Riflessioni dopo il 12 Novembre, per un ripensamento della democrazia: la turnazione

Certamente, a prescindere dalle convinzioni personali e dalle opinioni politiche, il 12 novembre abbiamo assistito a un fatto storico: un presidente del consiglio si dimette dando luogo a caroselli che forse pensavamo possibili soltanto in Paesi non "liberi". Certamente, altro dato rilevante, le stesse dimissioni vengono dopo pressioni internazionali, dopo i diktat dell’Europa, direbbe qualcuno. Ora una fase nuova ma… con un elemento che a ben pensare non dovrebbe essere rassicurante: la fase nuova dovrà essere gestita dalla stessa classe dirigente che ha guidato l’Italia (da destra a sinistra) negli ultimi 20 anni. Un default della politica, non sembra possibile. Abbiamo chiesto a tecnici, qualcuno dice a Baroni visti i nomi che circolano – io direi più semplicemente ad alcuni dei migliori del nostro Paese – di aprire una fase nuova.
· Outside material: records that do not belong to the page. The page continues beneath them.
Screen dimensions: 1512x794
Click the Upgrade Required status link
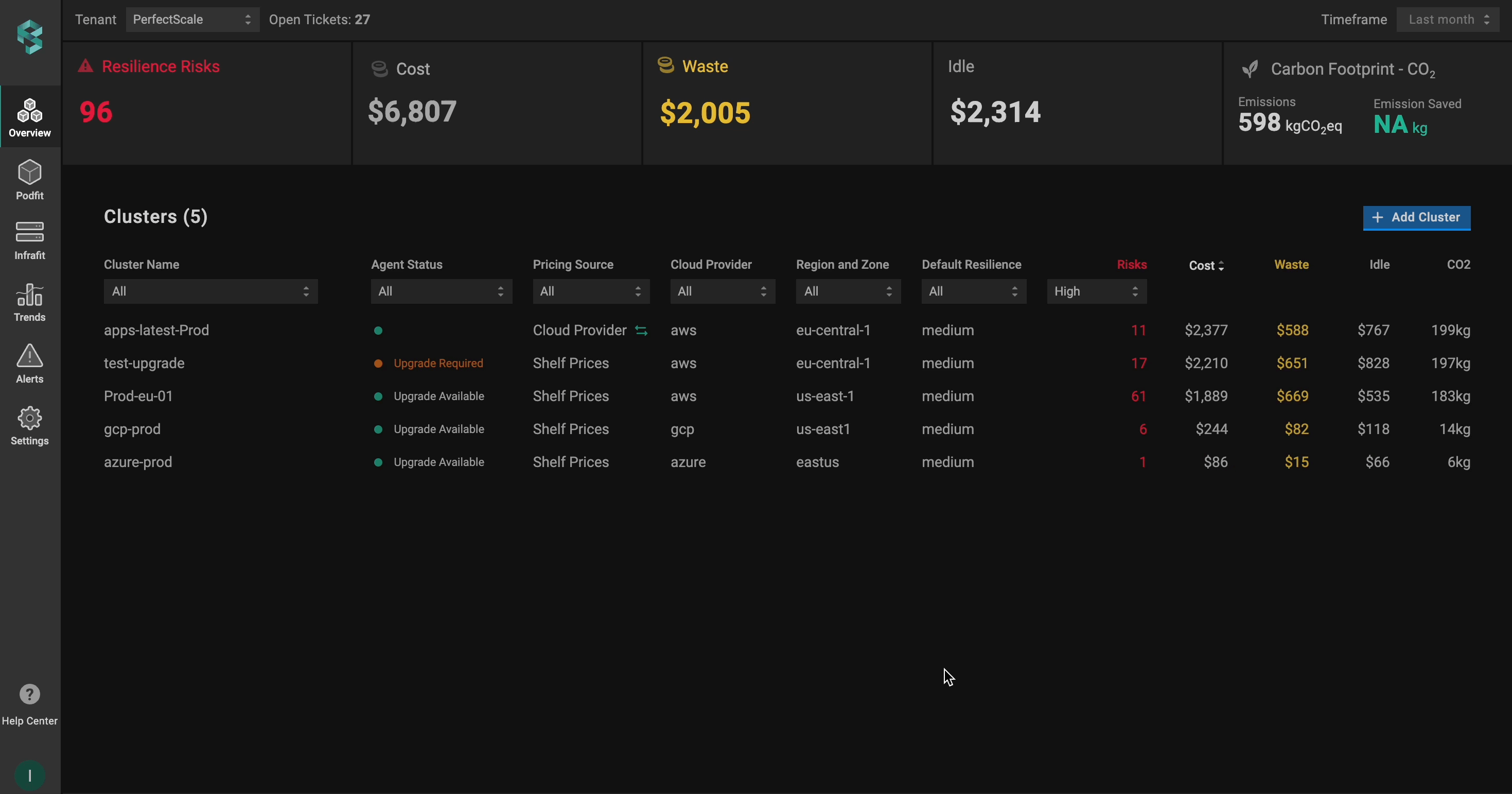pyautogui.click(x=438, y=364)
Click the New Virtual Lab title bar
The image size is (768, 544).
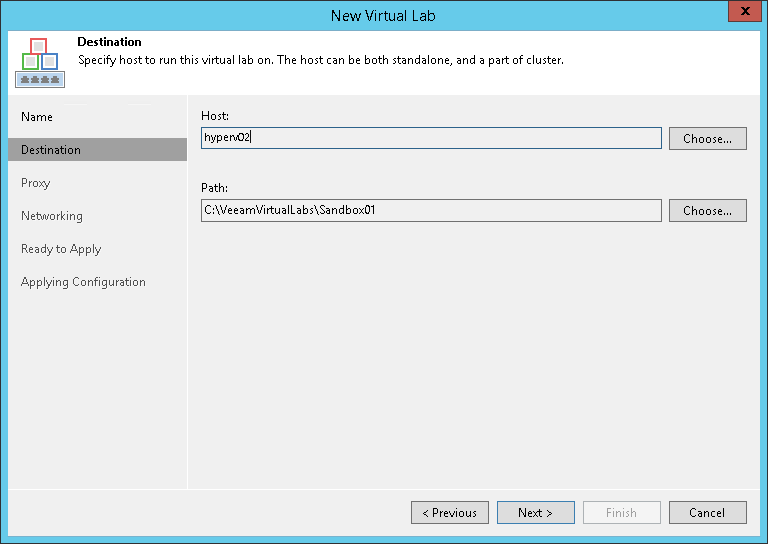pos(383,15)
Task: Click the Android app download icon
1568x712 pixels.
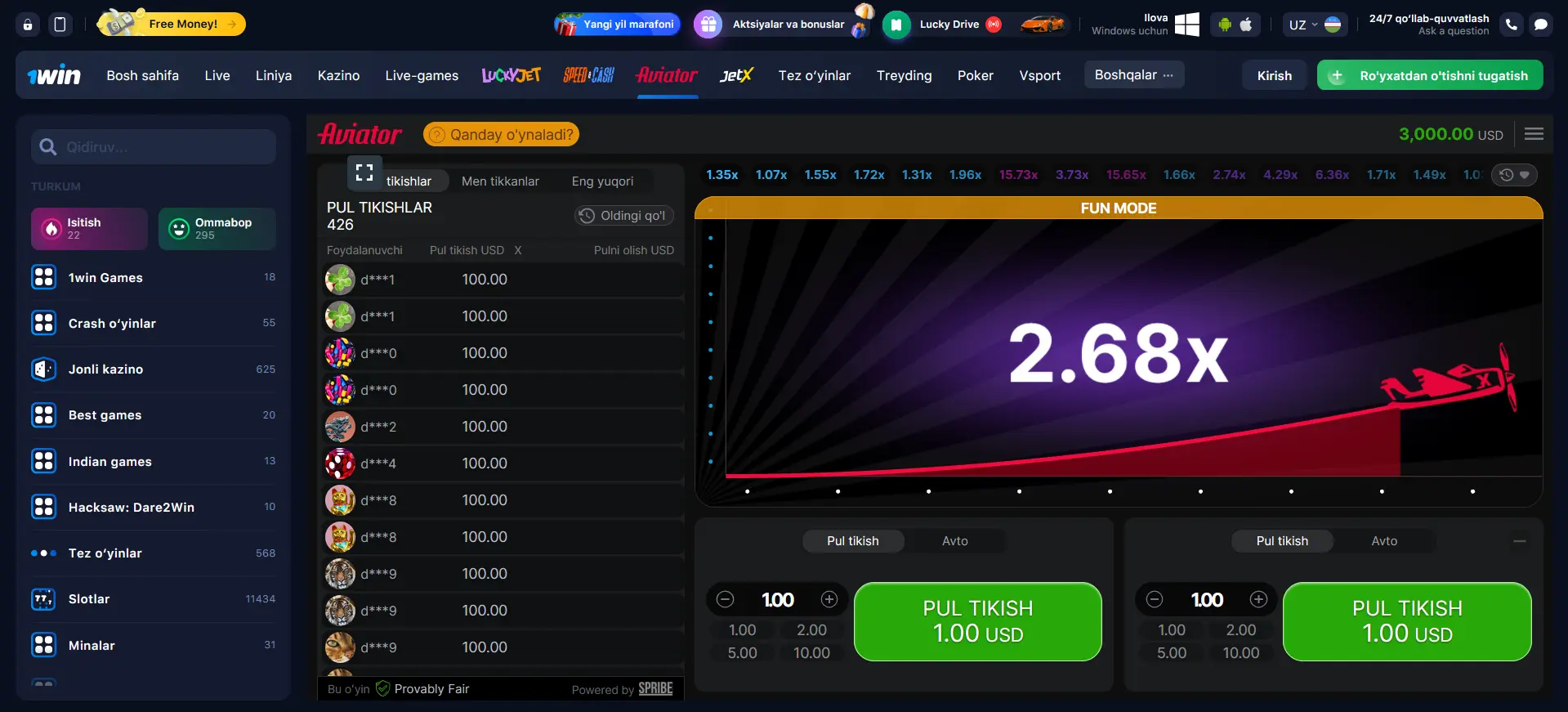Action: coord(1224,25)
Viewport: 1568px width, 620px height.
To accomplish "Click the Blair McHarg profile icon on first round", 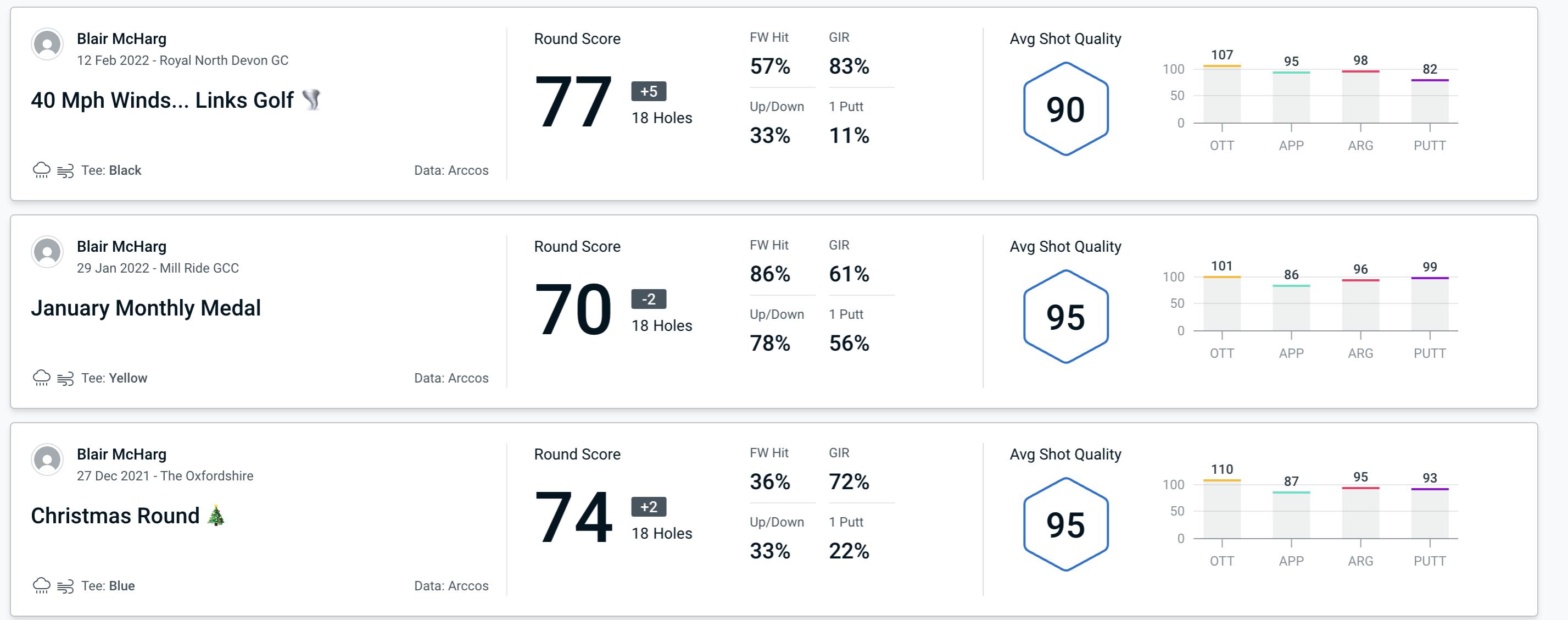I will click(x=46, y=48).
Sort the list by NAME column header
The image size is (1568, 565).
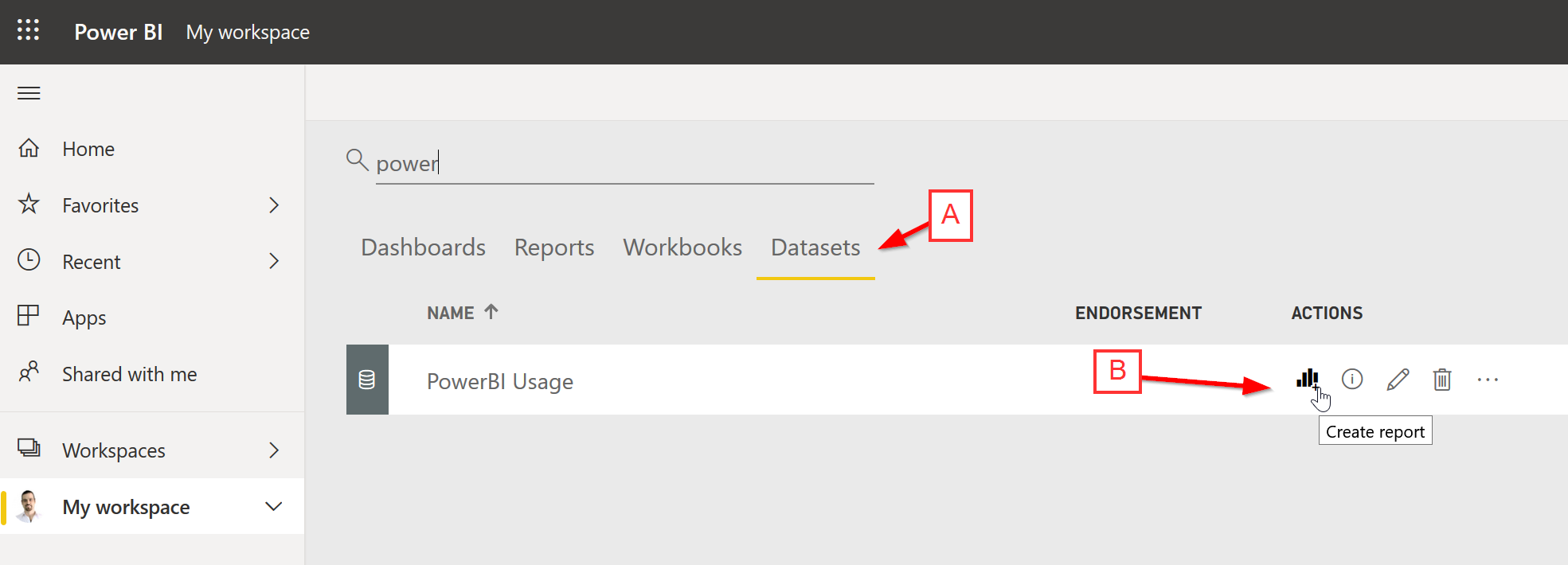(451, 313)
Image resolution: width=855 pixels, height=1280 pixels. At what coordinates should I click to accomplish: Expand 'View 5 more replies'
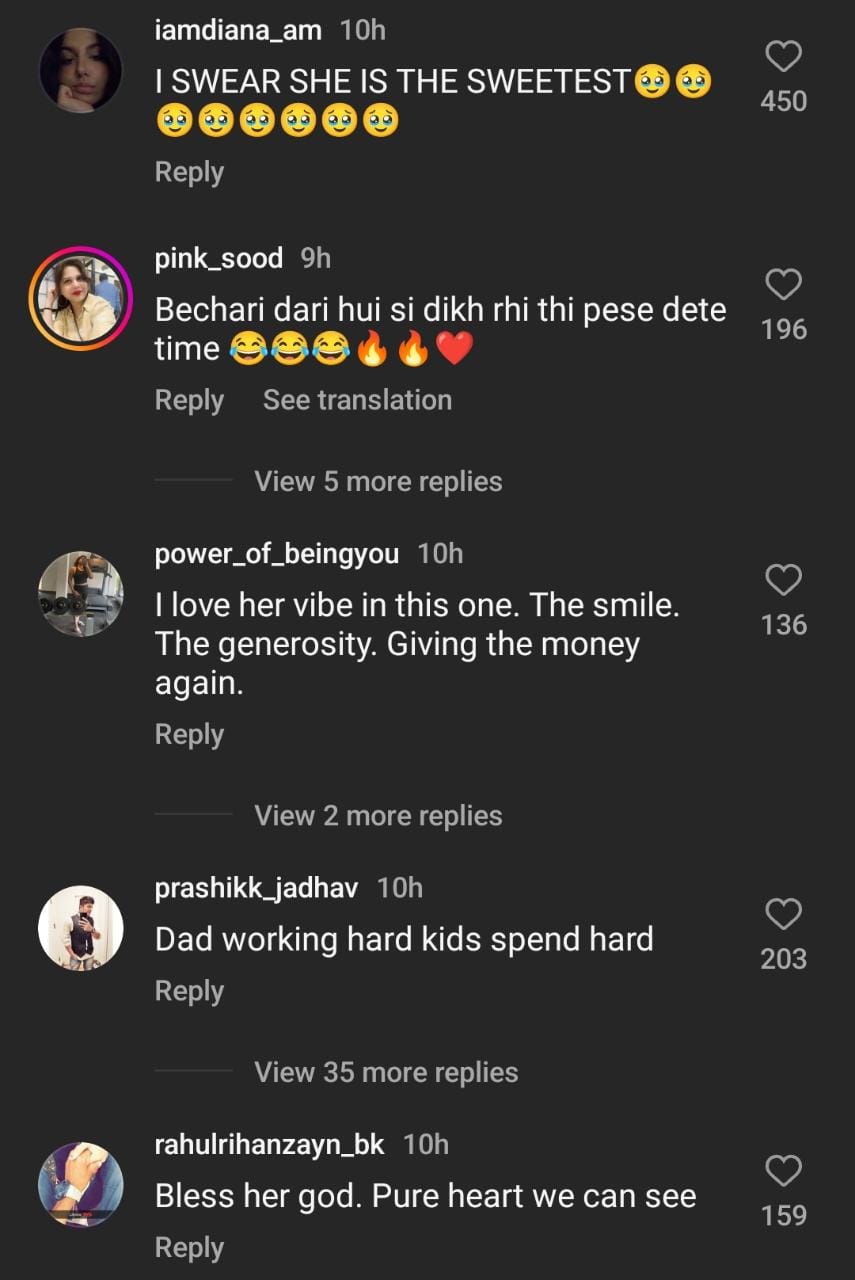(378, 481)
Ma, proprio mentre ascolto i telegiornali, mi viene da pensare… è possibile che possiamo/dobbiamo ricorrere a persone in gamba soltanto in casi straordinari? La grandezza dell’Italia, deve mostrarsi soltanto quando siamo quasi alla ‘frutta’, per poi cedere di nuovo il passo a politicanti, a persone di seconda, terza… o ultima linea nel Paese, faccendieri di partito che non saprebbero fare altro nella propria vita? E questo vale per la classe berlusconiana, ma anche per quella del PD e in generale per il carrierismo politico di questa partitocrazia, che poco ha a che fare con la democrazia. Sezioni di partito come strade per carriere professionali. Ma Monti, Ornaghi, Zamagni… nomi che circolano, altri più giovani ne potremmo indicare, persone preparate e competenti, questi devono aspettare di affermarsi nella vita di partito per poter aspirare a qualche ruolo? Così facendo evidentemente perdono le stesse competenze acquisite perché immersi nelle regole di una vita partitica che altri fini non ha, se non la propria autosussistenza. I partiti non sono che forme organizzate di espressione delle opinioni e degli interessi politici della società; se le regole attuali non funzionano più, bisogna trovarne altre, ma restituiamo la guida del Paese ai migliori che, per alcuni anni, potranno/dovranno dedicare del tempo al bene comune del paese.

Per alcuni anni cioè dovremmo applicare il principio della turnazione: non più di 2 mandati, senza eccezione. Non si tratta soltanto di una regola ma, come rileva Aristotele, del principio fondante la democrazia. Se vogliamo parlare di regole è la regola fondante la stessa forma di governo che chiamiamo democrazia; non voler introdurre tale principio significa pensare che in Italia ci sono delle persone insostituibili, qualificando in tal modo la nostra forma di governo come una Aristocrazia che non ha il coraggio di chiamarsi con il suo vero nome.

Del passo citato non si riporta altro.